Reproduce word for word the part of the liquid biopsy text below that begins at the words "Marina Bibikova reports a relationship with AnchorDx, Inc." and stops after the words "Inc that includes: employment and equity or stocks.".

──────── Study text ────────

Challenges and limitations of liquid biopsy

While application of liquid biopsy for the early detection of lung cancer holds great promise, most of the biomarkers were only evaluated in research and investigational settings, and there is still limited evidence of their clinical utility.113, 114, 115 The most widely used samples for the liquid biopsy are peripheral blood samples that contain multiple analytes available for analysis [Table 1]. However, there is a lack of standardization for the pre-analytical steps that include sample collection, processing, storage, and isolation of the analytes. In addition, different analytes may require specific handling conditions. There are also technical challenges due to the low concentration of the analyte of interest, for example, ctDNA, compared to the background from the normal cells.25 Additionally, clonal hematopoiesis, a process that can lead to expansion of mutations in peripheral blood cells, can lead to false-positive finding in cfDNA testing.116 Progress in the development of sensitive technologies greatly improved detection sensitivity, but more work is needed to robustly identify analytes of interest that indicate presence of disease with low false positive rate. Many evaluated assays have limited specificity and sensitivity for lung cancer, especially in the early stages of the disease. Promising scientific observations need to be translated into robust clinically useful tests through rigorous optimization, analytical testing and by performing well-designed clinical trials with diverse cohorts in different settings. Addressing these issues would further facilitate integration of liquid biopsies in the lung cancer diagnostic workup in the routine clinical settings.

Summary and conclusions

The early diagnosis of lung cancer remains an unmet clinical need because most of the current methodologies detect cancer in advanced stages when treatment is less successful and patient prognosis is poor. Liquid biopsy presents opportunities for early screening, diagnosis, and more efficient disease management, especially when tissue samples are scarce or cannot be obtained. New biomarker discovery, and development and optimization of methods for analyte isolation and analysis from liquid biopsy are necessary to increase the diagnostic performance of the tests so that they are safe and effective for use. In addition to traditional biomarker tests, a multimodal diagnostic approach that combines multiple diagnostic methods—imaging, liquid biopsy and clinical characteristics—can be used to improve the accuracy of diagnosis. Artificial intelligence (AI) can assist in processing vast amounts of analytical and clinical data to identify the best biomarkers or their combinations. More efforts are needed to support implementation of research findings into robust diagnostic tests suitable for clinical use to realize the potential of liquid biopsy in the diagnosis and treatment of lung cancer. Further development of advanced technologies to enhance sensitivity, specificity and reliability while reducing costs of liquid biopsy is needed before it can be widely implemented in clinical practice. In the future, liquid biopsy is expected to be part of routine patient management and play a greater role in the screening, early diagnosis, treatment selection and monitoring, and prognosis evaluation of lung cancer.

Conflicts of interest

The authors declare the following financial interests/personal relationships which may be considered as potential competing interests:

Marina Bibikova reports a relationship with AnchorDx, Inc. that includes: employment and equity or stocks. Marina Bibikova reports a relationship with Illumina Inc that includes: employment and equity or stocks.

──────── Recorded data ────────

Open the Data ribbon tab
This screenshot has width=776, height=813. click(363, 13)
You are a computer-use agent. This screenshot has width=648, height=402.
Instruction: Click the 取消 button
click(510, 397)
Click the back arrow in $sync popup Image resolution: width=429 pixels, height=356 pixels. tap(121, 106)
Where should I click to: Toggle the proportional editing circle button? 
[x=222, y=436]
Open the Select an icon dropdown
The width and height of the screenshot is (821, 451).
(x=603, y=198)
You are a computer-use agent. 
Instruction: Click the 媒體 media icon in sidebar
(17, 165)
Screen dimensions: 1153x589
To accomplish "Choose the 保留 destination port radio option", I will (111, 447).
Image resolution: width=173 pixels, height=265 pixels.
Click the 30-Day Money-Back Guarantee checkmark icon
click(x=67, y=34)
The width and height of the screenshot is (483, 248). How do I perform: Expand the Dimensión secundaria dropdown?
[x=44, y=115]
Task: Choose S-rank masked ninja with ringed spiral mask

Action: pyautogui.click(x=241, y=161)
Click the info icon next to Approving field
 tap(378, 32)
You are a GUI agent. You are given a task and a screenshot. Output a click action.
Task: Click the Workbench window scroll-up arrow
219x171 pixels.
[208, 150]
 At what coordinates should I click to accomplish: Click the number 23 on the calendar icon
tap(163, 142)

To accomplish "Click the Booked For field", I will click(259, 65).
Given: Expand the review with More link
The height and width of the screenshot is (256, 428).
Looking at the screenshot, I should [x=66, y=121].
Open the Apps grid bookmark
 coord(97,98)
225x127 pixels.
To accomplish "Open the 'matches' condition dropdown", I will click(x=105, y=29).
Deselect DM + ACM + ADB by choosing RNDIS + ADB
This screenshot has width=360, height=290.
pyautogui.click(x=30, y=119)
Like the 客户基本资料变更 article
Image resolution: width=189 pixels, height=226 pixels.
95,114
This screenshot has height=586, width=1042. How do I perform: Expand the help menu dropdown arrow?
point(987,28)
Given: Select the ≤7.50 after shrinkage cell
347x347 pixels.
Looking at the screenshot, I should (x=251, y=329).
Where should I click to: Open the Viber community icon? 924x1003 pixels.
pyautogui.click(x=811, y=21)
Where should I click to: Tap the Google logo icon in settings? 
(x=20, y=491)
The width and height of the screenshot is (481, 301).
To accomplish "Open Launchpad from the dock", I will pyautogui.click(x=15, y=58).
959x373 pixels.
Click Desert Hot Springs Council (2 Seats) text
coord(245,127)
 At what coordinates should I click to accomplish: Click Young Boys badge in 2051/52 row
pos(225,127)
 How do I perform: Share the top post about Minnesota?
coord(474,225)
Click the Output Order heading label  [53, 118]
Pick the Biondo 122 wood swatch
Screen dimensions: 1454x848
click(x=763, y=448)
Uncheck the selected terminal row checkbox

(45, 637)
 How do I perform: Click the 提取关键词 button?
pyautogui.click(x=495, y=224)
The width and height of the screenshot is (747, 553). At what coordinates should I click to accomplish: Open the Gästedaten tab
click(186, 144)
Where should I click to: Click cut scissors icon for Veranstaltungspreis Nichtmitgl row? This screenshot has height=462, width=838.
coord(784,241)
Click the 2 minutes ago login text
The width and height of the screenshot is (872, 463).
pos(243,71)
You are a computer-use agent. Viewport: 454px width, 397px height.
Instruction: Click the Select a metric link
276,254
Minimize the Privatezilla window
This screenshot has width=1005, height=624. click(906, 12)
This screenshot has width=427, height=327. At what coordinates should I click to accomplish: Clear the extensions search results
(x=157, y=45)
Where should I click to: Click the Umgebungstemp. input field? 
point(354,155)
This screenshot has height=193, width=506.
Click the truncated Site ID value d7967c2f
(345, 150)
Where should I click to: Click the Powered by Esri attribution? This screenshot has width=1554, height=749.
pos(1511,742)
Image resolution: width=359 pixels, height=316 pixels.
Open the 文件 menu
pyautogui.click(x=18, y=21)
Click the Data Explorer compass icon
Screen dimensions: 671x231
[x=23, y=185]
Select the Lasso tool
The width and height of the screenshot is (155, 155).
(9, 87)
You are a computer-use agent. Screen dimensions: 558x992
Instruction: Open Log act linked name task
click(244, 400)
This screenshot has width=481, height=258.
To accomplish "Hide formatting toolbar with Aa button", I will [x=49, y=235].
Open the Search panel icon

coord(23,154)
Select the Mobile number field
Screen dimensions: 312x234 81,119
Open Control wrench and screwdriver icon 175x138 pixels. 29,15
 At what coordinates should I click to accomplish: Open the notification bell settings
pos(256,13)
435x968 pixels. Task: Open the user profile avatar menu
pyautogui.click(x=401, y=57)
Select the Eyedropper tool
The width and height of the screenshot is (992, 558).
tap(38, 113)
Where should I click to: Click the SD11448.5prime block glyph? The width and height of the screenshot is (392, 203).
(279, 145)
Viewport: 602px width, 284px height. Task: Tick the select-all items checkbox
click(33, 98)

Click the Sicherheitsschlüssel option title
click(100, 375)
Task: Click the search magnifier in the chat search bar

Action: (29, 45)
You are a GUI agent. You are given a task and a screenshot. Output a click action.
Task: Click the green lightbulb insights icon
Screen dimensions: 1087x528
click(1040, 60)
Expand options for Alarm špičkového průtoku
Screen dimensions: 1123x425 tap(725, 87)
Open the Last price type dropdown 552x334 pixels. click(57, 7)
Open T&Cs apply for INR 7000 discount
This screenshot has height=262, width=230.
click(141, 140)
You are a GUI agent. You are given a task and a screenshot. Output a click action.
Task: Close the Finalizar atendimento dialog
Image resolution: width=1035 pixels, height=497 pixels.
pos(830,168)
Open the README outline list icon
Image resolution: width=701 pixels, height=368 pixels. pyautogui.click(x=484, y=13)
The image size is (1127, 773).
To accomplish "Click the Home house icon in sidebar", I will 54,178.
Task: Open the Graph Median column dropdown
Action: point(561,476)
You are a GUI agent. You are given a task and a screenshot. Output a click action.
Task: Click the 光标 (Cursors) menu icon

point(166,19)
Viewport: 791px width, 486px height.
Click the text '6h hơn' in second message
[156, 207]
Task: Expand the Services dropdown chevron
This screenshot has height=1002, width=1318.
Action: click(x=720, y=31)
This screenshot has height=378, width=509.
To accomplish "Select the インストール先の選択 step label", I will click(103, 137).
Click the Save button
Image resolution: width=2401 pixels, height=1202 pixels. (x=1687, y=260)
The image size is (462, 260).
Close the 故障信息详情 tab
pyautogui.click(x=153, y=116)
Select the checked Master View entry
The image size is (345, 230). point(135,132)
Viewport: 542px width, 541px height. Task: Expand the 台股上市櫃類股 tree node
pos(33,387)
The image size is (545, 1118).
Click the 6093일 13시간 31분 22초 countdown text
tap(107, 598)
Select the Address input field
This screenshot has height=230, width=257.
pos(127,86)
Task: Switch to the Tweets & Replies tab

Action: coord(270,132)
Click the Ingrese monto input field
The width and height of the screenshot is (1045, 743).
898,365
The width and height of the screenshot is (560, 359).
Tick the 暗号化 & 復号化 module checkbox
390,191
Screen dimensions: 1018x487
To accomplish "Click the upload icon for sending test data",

────────

- [Written response]:
Marina Bibikova reports a relationship with AnchorDx, Inc. that includes: employment and equity or stocks. Marina Bibikova reports a relationship with Illumina Inc that includes: employment and equity or stocks.